Your objective: Which lines of the entries contain the word "below"? Please list them.

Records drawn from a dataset
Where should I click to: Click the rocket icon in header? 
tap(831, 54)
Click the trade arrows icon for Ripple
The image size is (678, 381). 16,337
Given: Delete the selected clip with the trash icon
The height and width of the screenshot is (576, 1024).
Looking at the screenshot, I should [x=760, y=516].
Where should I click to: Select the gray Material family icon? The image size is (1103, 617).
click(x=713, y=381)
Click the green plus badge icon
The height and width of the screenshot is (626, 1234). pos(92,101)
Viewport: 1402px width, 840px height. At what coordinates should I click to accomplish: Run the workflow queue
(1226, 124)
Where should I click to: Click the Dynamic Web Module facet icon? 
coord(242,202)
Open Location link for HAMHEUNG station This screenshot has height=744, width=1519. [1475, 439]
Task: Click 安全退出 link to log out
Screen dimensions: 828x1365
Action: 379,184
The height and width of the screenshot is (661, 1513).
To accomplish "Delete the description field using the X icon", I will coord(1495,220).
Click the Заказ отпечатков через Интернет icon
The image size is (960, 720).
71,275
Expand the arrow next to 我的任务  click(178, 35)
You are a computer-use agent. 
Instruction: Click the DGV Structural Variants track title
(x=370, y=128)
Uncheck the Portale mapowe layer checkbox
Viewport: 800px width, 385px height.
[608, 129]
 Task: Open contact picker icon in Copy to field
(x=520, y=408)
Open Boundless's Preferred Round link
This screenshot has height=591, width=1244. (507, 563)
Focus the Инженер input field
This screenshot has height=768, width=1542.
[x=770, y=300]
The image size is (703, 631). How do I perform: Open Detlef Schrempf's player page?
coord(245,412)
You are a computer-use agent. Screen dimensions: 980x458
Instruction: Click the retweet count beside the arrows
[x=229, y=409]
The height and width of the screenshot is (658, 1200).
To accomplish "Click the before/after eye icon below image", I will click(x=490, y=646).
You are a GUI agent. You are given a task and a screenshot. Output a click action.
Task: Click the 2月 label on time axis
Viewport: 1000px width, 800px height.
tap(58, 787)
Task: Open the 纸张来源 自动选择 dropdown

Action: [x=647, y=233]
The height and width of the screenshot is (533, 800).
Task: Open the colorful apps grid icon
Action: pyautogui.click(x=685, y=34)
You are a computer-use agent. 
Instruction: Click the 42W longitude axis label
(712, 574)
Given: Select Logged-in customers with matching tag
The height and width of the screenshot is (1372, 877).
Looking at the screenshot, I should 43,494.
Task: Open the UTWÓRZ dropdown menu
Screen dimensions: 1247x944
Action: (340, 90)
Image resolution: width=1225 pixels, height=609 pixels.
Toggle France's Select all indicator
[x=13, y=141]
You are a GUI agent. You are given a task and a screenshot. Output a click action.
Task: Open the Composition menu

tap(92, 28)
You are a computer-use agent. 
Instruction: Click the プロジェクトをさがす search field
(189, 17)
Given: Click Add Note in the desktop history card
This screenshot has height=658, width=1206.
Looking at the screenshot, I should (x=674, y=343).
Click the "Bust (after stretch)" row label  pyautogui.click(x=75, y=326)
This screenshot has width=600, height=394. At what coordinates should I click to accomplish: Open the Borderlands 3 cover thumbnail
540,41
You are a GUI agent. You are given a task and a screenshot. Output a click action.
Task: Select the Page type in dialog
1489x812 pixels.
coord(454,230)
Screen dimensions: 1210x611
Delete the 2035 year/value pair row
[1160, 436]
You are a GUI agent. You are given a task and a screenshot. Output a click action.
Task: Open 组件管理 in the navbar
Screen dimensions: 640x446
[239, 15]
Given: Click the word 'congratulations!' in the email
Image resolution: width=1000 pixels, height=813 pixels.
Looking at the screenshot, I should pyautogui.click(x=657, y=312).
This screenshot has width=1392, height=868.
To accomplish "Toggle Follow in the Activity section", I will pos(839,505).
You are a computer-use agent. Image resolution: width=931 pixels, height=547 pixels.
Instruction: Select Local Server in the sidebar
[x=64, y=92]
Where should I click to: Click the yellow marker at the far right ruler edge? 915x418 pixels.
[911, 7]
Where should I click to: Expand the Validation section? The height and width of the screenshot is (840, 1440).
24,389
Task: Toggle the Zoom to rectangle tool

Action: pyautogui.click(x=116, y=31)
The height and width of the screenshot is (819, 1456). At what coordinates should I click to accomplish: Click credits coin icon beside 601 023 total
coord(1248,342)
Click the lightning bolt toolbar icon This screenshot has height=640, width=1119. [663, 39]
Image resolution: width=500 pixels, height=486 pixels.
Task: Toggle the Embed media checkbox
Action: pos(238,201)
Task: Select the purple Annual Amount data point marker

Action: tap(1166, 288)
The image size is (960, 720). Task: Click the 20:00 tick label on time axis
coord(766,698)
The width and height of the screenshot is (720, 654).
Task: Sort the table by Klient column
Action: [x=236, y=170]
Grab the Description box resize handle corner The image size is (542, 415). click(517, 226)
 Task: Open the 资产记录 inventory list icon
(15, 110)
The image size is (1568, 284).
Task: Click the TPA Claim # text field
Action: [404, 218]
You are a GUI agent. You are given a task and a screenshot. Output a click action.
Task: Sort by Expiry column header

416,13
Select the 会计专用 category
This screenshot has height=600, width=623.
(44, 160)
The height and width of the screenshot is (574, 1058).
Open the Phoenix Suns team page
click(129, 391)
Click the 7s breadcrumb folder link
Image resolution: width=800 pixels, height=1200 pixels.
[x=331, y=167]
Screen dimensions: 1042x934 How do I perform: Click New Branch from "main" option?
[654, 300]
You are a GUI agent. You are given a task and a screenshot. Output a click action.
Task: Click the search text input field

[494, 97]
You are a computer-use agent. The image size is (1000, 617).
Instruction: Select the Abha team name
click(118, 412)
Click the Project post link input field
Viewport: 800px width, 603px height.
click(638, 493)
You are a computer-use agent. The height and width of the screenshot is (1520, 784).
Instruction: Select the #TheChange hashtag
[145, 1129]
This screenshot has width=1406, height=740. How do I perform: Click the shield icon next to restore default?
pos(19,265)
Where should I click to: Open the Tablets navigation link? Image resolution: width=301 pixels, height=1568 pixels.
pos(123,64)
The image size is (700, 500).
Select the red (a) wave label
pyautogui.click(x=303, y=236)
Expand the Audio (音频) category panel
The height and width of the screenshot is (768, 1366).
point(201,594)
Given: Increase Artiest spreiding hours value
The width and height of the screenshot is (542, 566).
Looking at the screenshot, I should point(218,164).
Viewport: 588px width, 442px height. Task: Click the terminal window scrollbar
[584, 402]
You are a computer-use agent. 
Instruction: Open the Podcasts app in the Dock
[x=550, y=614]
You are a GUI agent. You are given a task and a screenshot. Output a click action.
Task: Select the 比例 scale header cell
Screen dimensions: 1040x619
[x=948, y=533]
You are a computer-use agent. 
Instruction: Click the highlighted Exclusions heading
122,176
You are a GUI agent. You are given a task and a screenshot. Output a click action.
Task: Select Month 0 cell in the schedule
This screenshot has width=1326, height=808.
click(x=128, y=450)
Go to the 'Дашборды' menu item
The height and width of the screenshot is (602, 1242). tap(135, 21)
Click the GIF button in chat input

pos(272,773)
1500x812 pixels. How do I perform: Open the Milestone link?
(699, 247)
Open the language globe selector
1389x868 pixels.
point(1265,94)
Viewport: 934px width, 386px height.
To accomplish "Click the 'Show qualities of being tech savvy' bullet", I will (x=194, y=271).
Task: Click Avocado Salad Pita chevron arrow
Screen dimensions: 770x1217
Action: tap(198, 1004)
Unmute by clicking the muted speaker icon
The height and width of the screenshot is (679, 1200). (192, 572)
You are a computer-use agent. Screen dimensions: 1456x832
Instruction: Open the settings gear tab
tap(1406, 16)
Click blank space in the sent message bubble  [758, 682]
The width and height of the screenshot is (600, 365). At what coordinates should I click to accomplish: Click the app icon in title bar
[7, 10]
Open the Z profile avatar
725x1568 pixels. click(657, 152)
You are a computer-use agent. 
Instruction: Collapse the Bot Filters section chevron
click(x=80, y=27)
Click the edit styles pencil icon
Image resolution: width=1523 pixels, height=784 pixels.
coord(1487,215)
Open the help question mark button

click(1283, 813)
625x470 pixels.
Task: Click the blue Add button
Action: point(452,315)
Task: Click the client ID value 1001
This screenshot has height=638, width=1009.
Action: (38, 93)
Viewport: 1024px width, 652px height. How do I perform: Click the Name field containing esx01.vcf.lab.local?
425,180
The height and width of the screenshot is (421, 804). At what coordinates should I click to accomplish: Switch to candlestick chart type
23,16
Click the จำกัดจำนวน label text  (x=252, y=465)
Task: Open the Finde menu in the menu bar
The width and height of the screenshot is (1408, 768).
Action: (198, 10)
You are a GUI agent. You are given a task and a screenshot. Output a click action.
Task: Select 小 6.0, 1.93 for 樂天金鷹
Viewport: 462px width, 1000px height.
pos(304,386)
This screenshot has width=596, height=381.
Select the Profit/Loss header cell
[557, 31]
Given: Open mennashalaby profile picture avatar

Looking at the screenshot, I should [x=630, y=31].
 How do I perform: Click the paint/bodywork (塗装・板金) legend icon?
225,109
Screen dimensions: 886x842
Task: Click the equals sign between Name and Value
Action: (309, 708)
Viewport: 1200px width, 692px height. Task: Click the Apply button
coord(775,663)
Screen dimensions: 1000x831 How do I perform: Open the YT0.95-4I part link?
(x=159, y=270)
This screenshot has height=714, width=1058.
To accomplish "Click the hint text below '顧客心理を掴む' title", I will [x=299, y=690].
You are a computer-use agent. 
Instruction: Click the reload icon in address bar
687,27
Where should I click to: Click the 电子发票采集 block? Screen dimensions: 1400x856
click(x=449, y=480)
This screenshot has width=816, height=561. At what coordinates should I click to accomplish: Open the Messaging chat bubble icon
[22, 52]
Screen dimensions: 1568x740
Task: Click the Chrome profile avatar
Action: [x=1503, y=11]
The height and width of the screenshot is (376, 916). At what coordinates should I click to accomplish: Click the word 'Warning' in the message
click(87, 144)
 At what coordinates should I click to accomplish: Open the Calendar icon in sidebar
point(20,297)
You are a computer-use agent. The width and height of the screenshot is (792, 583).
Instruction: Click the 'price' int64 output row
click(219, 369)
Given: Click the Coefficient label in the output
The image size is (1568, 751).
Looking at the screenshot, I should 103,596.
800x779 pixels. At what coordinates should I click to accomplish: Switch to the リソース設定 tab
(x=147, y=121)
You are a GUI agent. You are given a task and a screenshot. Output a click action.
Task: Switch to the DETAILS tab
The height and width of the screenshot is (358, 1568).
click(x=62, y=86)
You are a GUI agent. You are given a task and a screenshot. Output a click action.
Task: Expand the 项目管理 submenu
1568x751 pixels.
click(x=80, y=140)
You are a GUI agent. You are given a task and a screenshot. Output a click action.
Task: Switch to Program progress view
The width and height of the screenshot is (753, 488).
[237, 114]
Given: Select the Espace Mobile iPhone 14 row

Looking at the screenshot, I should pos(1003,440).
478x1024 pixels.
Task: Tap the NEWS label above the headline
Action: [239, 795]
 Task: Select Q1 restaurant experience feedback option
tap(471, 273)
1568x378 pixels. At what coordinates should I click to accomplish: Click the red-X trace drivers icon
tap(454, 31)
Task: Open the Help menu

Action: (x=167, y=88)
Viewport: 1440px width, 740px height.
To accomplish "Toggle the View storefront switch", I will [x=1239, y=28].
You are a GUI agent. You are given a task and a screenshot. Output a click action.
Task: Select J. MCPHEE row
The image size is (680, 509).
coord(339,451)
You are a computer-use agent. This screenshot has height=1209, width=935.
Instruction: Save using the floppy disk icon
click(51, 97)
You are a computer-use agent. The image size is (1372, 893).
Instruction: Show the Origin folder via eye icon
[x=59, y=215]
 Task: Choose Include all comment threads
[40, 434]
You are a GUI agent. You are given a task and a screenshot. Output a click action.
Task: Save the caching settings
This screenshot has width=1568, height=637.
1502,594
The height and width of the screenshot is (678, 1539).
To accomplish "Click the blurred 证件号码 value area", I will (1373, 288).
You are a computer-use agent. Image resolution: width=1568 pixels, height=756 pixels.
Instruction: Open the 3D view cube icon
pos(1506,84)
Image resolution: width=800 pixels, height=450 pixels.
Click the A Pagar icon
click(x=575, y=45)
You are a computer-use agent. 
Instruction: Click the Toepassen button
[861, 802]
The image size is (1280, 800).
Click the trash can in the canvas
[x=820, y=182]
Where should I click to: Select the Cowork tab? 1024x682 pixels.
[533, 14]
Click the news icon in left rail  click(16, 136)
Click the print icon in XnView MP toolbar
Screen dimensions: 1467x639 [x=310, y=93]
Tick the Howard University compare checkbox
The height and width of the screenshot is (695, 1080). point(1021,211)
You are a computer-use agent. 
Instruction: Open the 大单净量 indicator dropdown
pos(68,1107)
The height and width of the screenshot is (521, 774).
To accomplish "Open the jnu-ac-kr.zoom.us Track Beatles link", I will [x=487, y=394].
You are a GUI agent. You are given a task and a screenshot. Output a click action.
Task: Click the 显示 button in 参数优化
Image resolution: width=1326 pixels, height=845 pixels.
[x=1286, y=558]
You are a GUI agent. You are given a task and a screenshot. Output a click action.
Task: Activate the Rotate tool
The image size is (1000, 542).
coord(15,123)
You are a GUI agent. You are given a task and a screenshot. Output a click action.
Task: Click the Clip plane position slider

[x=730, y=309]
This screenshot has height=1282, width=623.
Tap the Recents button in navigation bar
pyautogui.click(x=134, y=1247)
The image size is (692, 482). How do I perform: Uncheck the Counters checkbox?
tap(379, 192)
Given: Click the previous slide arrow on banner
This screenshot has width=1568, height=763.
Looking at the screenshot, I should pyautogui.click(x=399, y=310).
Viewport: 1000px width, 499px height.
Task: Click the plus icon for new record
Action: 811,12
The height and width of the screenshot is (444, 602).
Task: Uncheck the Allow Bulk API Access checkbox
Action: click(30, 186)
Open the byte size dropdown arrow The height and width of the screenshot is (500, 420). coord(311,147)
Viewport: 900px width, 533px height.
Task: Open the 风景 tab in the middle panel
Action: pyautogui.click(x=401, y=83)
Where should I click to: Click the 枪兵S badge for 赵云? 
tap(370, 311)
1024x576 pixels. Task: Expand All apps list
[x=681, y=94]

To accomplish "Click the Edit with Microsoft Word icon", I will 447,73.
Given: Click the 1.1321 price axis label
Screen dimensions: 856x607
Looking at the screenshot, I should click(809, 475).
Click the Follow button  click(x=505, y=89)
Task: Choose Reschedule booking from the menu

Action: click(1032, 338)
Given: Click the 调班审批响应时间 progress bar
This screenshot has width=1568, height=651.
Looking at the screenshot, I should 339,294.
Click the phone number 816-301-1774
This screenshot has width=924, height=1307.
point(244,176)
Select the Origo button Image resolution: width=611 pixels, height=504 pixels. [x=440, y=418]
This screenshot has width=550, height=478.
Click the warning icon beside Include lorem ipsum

Task solution:
To accomplish "Click the before/after eye icon below image", I will click(x=490, y=646).
To accomplish "Click the hint text below '顧客心理を掴む' title", I will [x=299, y=690].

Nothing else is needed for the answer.